Türkiye’de bugüne kadar sorunun çözümünü istemeyen, suyu
yokuşa süren kesimler, hep “teröristlerle”, elinde silah
bulunanlarle bir masaya oturmayız” dediler. O insanları
silah kullanmaya zorlayanların bile kendileri, kendi
politikaları olduğunu bilmezden gelerek… Ama Kürt
örgütlerinin tümü silah kullanmış değildir,
sizin deyiminizle “terörist” değildir. Partimiz de dahil,
eğer bu örgütlere yasal çalışma imkanı
tanınsaydı, ya da legal partiler birbiri peşi
sıra kapatılmayıp yüksek seçim barajıyla
parlamentoya girişleri de engellenmeseydi, bugün Türkiye’de
legal planda ve parlamentoda Kürt halkını temsil
eden, sorunun çözümü için tümüyle barışçı ve
demokratik yöntemlerle mücadele eden güçlü bir muhatap olacaktı.

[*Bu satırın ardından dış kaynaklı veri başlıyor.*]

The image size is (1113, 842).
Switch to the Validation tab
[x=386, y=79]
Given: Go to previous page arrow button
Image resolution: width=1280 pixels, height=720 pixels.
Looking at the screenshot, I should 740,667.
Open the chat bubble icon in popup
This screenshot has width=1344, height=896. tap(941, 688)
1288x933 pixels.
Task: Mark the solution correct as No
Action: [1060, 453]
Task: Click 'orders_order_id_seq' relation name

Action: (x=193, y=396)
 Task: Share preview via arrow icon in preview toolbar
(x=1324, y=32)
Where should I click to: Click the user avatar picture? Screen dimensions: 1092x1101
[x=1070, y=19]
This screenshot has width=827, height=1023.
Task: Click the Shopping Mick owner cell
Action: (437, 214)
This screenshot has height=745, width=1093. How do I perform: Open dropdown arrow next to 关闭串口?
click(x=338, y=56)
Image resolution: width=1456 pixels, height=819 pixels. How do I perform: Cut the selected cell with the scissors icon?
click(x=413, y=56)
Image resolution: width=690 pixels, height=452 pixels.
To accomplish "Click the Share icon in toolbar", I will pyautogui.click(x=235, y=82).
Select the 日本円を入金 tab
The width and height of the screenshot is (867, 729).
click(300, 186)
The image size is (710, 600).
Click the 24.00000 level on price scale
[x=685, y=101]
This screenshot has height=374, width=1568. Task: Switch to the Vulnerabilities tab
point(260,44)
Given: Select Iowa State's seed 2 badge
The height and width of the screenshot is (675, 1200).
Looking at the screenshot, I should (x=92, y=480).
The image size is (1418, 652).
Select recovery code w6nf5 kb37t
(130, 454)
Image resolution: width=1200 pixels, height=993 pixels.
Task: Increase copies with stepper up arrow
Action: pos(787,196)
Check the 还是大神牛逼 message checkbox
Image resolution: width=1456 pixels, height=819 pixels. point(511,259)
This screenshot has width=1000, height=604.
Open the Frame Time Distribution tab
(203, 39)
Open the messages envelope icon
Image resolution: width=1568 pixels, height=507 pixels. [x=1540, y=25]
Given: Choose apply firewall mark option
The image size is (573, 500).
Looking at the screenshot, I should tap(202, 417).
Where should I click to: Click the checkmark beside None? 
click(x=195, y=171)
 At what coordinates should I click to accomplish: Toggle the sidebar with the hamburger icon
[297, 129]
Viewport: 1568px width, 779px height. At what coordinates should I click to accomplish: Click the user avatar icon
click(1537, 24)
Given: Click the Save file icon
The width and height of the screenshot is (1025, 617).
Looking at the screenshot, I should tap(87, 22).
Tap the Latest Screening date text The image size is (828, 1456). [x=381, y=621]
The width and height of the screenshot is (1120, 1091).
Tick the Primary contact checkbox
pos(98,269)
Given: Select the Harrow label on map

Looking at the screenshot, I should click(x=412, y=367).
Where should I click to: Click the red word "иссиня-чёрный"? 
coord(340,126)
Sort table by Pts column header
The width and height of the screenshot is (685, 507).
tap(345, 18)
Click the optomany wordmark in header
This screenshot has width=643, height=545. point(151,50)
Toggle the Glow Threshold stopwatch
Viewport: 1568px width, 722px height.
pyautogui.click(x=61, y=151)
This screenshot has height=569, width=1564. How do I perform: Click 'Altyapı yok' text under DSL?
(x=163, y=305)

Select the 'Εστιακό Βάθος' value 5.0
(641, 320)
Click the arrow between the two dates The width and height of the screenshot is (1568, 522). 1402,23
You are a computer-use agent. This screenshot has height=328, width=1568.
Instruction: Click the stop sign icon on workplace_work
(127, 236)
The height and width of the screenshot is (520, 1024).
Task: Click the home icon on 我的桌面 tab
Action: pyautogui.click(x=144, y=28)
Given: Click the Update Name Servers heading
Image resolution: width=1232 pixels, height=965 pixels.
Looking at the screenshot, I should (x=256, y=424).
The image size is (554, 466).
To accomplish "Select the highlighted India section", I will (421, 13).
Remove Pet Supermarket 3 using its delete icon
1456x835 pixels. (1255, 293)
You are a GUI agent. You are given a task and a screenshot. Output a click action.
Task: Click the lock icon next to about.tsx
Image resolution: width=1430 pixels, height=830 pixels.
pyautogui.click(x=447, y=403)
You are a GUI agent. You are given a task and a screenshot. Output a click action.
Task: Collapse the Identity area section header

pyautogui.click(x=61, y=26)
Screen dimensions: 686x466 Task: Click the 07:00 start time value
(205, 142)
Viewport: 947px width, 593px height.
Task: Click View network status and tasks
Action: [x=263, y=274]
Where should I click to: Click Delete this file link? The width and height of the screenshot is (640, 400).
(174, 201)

Yine de diyalog kurup sorunu çözmek için şimdi bile muhataplar
vardır: Barışçı yöntemi seçmiş partiler,
yasal partiler, bölgenin seçilmiş belediye başkanları,
kültür kurumları vb…
Kaldı ki Kürtlerin büyük bir çoğunluğu tarafından
dile getirilen yukarıdaki taleplerin karşılanması
tek yönlü bir irade ile bile mümkündür.
Sayın Başbakan,
Ortadoğu’daki son gelişmelerin bir kez daha gösterdiği
gibi, Kürt sorunu dört devleti ilgilendiren bölgesel bir sorundur.
Herbir parçadaki Kürtler diğer parçalardaki kardeşlerine
yönelik politikalara karşı çok duyarlıdırlar.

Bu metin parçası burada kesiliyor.